Venezuela Devlet Başkanı Nicolas Maduro, ABD Başkanı Donald Trump’ın "uyuşturucu kartelleriyle mücadele" gerekçesiyle Karayipler bölgesine askeri unsurlar gönderme kararının ardından Birleşmiş Milletler (BM) Genel Sekreteri Antonio Guterres’e bir mektup gönderdi.

Ulusal basında yer alan habere göre, Guterres’e "saygıdeğer dost" hitabıyla başlayan mektupta, ABD’nin BM Antlaşması’nı ihlal ettiği öne sürülerek, devletlerin egemen eşitliği, anlaşmazlıkların barışçıl yollarla çözülmesi ve tehdit ya da güç kullanımının yasaklanması gibi temel ilkelerin çiğnendiği belirtildi.

"EŞİ BENZERİ GÖRÜLMEMİŞ BİR TEHDİT"

Mektupta, ABD’nin bir nükleer denizaltı ile yedi savaş gemisinden oluşan bir deniz grubunu Karayipler’e göndermesinin, Latin Amerika ve Karayipler’in barış ve güvenliği için "eşi benzeri görülmemiş" bir tehdit oluşturduğu vurgulandı.

Venezuela’nın uzun yıllardır ABD tarafından "sistematik bir saldırı politikasına" maruz kaldığına dikkat çekilerek, "Tek taraflı zorlayıcı önlemler, karalama kampanyaları ve kurumları ile liderlerini suçlu göstermek için adımlar atılıyor." ifadesi kullanıldı.

BM Antlaşması’nın değer ve ilkelerinin hatırlatıldığı mektupta şunlar kaydedildi:

"İnsanlık ve BM, 21. yüzyılda barış ve uluslararası güvenliği tehlikeye atan güç politikalarının yeniden ortaya çıkmasına izin veremez. Bugün bu saldırı daha tehlikeli bir boyuta tırmanmıştır. Karayipler’de ABD’nin deniz ve hava kuvvetlerini konuşlandırması, buna bağlı olarak muhripler, bir füze kruvazörü ve hızlı saldırı yapabilen bir nükleer denizaltının varlığı da dahildir."

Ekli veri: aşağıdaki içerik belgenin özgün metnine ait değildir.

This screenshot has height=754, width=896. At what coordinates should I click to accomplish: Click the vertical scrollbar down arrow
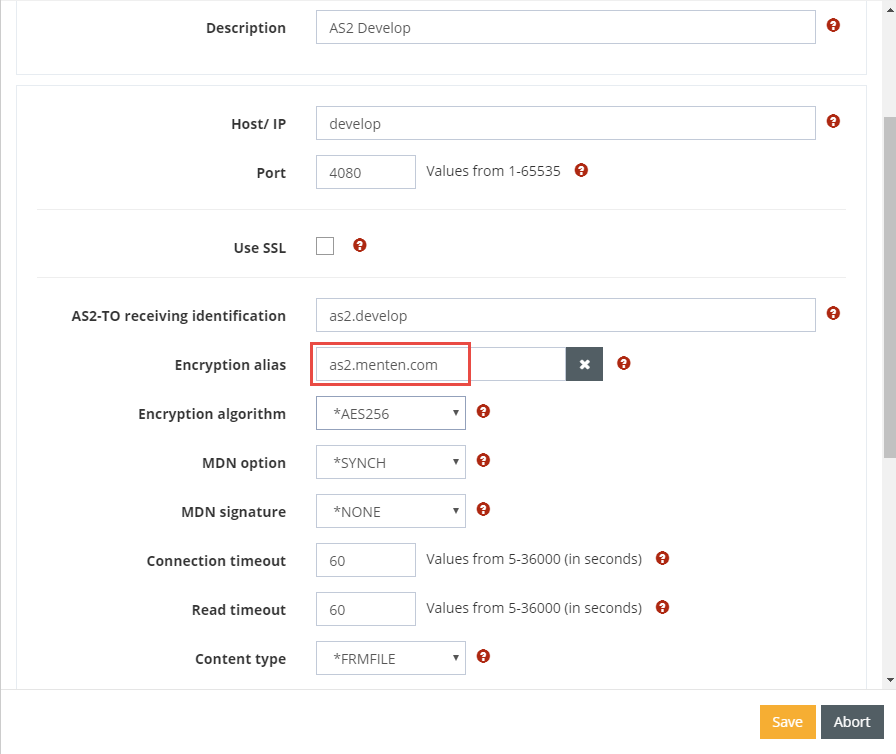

"SAYGI GÖSTERMEYE ÇAĞIRIN"

Maduro, "Savaşa hayır, egemenliğe ve barışa evet." ifadesini kullandığı mektubunda şunları vurguladı:

"(Guterres) Sizden, bu (BM) Örgüt’ün temel değer ve ilkelerini aktif bir şekilde savunmanızı, Amerika Birleşik Devletleri hükümetini bu düşmanca eylemlere son vermeye ve Venezuela Bolivarcı Cumhuriyeti’nin egemenliğine, toprak bütünlüğüne ve siyasi bağımsızlığına tam olarak saygı göstermeye çağırmanızı talep ediyorum."

ABD: KARTALLERLE MÜCADELE EDİYORUZ

Trump'ın Başdanışmanı Stephen Miller, ABD'nin Venezuela açıklarına savaş gemisi ve denizaltı göndermesini "uyuşturucu kartelleriyle mücadele" gerekçesiyle savundu.

Miller, Trump'ın hem sınır konusunda hem de sınırların ötesinde suçlular ve kartellerle mücadele konusunda kararlı olduğunu vurgulayarak, bundan sonraki adımlarının da aynı şekilde süreceği mesajını verdi.

Latin Amerika kökenli uyuşturucu kartellerini Trump'ın "yabancı terör örgütleri" listesine aldığını anımsatan Miller, "Başkan, suç kartellerinin Amerikan halkı için açık bir tehlike oluşturan yabancı terörist örgütler olduğunu söylemiştir. Batı Yarımküre'de faaliyet gösteren suç kartelleri ve uyuşturucu kaçakçıları kadar çok sayıda Amerikalının ölümünden sorumlu başka hiçbir örgüt yoktur." diye konuştu.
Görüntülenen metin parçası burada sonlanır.